Configuration successfully exported to config/staging.                                                    

Step 3: Push configuration changes and import it on the staging environment

Since the staging directory is under version control we can simply git-add all its content and push it to the remote repository. After having set-up the staging environment as an exact replica of our development environment (this is actually required for the configuration staging to work) we can start profiting from the new Drupal 8 CM system. Imagine we have changed the site name on dev, after having exported, committed and pushed that change, on the staging site we will simply run:

$ git pull

$ drush config-import

Config               Operation               
system.site          update
Import the listed configuration changes? (y/n): y
The configuration was imported successfully.

For a more comprehensive overview of the Configuration Management system please refer to our previous blog post Configuration Management: Drupal 7 to Drupal 8.

Packaging configuration

For those developers familiar with code-driven development practices the three steps above might resemble what the Features module does in Drupal 7 with its features-update and features-revert Drush commands.

While Drupal 8 configuration staging capabilities are far more advanced than what Features could possibly provide, what the new Configuration Management system really lacks is the ability to package configuration.

Enter the Configuration development module

The Configuration development module, currently maintained by chx, serves two main purposes:

  • It automates the import of specified configuration files into the active storage.
  • It automates the export of specified configuration objects into files.

The module offers a simple, global UI interface where a Drupal developer can set which configuration is automatically exported and imported any time they hit the “Save” button on a configuration setting page.

In order to achieve a more modular configuration packaging it would be enough to set a specific module’s config/install directory as the actual export destination.

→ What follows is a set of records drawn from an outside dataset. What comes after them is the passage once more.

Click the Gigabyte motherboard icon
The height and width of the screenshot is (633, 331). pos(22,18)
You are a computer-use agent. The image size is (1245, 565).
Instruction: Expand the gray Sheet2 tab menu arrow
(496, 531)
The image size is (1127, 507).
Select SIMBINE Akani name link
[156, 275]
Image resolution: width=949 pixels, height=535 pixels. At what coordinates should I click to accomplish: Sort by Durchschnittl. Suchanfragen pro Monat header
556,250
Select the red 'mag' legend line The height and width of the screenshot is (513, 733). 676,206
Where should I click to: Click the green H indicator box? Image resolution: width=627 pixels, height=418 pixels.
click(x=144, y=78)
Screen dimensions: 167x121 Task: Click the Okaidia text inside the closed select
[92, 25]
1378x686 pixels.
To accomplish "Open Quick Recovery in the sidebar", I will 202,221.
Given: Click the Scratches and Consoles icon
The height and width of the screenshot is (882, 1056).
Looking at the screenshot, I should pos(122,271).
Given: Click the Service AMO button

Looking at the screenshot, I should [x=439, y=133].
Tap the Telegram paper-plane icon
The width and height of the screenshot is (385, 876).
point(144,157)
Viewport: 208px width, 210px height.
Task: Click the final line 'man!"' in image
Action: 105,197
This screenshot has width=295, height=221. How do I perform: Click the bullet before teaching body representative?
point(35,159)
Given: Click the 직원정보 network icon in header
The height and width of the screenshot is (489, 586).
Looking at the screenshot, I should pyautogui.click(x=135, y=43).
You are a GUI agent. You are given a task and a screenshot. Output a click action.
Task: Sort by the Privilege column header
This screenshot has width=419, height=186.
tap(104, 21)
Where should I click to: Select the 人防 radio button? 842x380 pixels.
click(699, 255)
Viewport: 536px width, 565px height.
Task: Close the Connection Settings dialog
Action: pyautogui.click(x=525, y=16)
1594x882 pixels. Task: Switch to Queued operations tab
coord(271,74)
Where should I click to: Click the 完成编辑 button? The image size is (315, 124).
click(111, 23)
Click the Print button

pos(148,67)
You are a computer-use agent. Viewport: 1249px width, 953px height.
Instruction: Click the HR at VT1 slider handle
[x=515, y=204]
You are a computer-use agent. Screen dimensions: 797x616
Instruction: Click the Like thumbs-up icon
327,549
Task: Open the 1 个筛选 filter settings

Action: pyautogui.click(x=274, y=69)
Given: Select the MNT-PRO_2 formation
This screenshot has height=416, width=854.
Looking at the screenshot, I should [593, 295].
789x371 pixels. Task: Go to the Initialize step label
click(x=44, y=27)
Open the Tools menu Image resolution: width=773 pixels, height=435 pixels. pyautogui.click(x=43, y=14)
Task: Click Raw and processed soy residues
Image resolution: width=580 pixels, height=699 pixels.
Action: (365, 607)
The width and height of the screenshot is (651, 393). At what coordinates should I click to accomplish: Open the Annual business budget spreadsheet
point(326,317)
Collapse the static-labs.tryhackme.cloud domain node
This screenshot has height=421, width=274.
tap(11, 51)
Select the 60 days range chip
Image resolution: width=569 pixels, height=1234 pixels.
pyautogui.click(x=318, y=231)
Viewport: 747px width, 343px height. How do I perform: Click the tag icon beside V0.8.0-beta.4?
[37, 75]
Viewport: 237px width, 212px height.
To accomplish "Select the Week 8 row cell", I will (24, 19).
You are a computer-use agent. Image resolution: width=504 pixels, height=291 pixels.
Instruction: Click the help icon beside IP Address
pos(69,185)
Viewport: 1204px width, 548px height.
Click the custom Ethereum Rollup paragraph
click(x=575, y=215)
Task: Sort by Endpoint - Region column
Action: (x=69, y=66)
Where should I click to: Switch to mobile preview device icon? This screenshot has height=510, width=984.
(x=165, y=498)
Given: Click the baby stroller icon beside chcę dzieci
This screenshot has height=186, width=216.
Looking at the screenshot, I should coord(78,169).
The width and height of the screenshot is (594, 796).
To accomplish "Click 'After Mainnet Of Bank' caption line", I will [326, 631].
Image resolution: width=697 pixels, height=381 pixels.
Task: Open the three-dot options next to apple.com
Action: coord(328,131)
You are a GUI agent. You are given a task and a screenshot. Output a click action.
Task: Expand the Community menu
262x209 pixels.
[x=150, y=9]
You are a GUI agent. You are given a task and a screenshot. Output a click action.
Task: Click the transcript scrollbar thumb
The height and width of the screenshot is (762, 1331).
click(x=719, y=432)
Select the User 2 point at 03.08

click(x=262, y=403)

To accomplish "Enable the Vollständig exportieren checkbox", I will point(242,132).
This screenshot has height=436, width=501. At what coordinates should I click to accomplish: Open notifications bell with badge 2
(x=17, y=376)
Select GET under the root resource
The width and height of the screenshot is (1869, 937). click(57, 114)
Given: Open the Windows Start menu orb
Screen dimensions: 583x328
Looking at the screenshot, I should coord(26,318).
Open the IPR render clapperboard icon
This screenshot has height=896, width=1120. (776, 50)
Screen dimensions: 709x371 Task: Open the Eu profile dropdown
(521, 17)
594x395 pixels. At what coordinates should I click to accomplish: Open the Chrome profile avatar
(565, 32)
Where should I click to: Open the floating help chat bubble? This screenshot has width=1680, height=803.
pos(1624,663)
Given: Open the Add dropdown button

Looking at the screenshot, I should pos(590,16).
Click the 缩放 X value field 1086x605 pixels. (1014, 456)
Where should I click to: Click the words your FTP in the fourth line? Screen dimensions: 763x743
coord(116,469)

Nuvole contributed a patch to make that possible: instead of firing an auto-export every time a “Save” button is clicked the developer can, instead, specify in the module’s info file which configuration needs to be written back to that module’s install directory and run a simple Drush command to do that.

Reusable “features” in Drupal 8

One of the main advantages of having a standardized way of dealing with configuration means that modules can now stage configuration at installation time. In a way that’s something very close to what Features allowed us to do in Drupal 7.

Say we have our news section up and running on the site we are currently working on and we would like to package it into a custom module, together with some other custom code, and ship it over a new project. The patched Config development module will help us to do just that! Here it is how:

Step 1: Download, patch and enable Configuration development module

We need to download and enable the Configuration development module version 8.x-1.x-dev and apply the patch attached to this Drupal.org issue.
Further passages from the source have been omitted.